Content starts

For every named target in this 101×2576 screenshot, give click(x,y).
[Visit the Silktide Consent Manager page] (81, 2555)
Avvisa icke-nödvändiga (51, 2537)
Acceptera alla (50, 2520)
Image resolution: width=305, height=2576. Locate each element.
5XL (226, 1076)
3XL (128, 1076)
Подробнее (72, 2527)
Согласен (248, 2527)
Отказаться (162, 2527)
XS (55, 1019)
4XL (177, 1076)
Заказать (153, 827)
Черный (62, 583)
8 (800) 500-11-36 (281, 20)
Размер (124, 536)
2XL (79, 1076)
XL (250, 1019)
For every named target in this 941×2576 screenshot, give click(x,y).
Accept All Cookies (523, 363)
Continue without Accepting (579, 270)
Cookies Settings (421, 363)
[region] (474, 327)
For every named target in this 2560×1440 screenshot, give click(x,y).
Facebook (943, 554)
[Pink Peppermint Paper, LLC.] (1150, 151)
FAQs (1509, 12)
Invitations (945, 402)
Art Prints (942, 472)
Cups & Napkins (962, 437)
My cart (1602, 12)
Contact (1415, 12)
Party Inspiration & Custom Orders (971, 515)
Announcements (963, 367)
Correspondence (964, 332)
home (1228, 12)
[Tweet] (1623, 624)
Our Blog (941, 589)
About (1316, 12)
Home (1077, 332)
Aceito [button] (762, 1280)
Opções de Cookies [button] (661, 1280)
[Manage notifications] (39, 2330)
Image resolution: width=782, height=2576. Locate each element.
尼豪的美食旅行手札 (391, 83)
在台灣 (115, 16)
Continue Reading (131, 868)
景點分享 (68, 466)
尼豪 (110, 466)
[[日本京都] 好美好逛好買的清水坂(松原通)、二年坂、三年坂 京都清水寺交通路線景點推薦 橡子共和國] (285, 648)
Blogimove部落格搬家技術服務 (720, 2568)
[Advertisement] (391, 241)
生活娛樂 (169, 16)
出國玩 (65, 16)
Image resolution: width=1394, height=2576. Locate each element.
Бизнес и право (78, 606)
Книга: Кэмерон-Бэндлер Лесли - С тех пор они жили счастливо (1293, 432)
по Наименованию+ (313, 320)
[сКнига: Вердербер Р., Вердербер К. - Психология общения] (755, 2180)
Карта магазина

Content ends

Your output must be the lines of the material above, from the first through the line that contains "For every named target in this 941×2576", copied exactly. Include both endpoints and nothing else.

Solution below:
For every named target in this 101×2576 screenshot, give click(x,y).
[Visit the Silktide Consent Manager page] (81, 2555)
Avvisa icke-nödvändiga (51, 2537)
Acceptera alla (50, 2520)
Image resolution: width=305, height=2576. Locate each element.
5XL (226, 1076)
3XL (128, 1076)
Подробнее (72, 2527)
Согласен (248, 2527)
Отказаться (162, 2527)
XS (55, 1019)
4XL (177, 1076)
Заказать (153, 827)
Черный (62, 583)
8 (800) 500-11-36 (281, 20)
Размер (124, 536)
2XL (79, 1076)
XL (250, 1019)
For every named target in this 941×2576 screenshot, give click(x,y).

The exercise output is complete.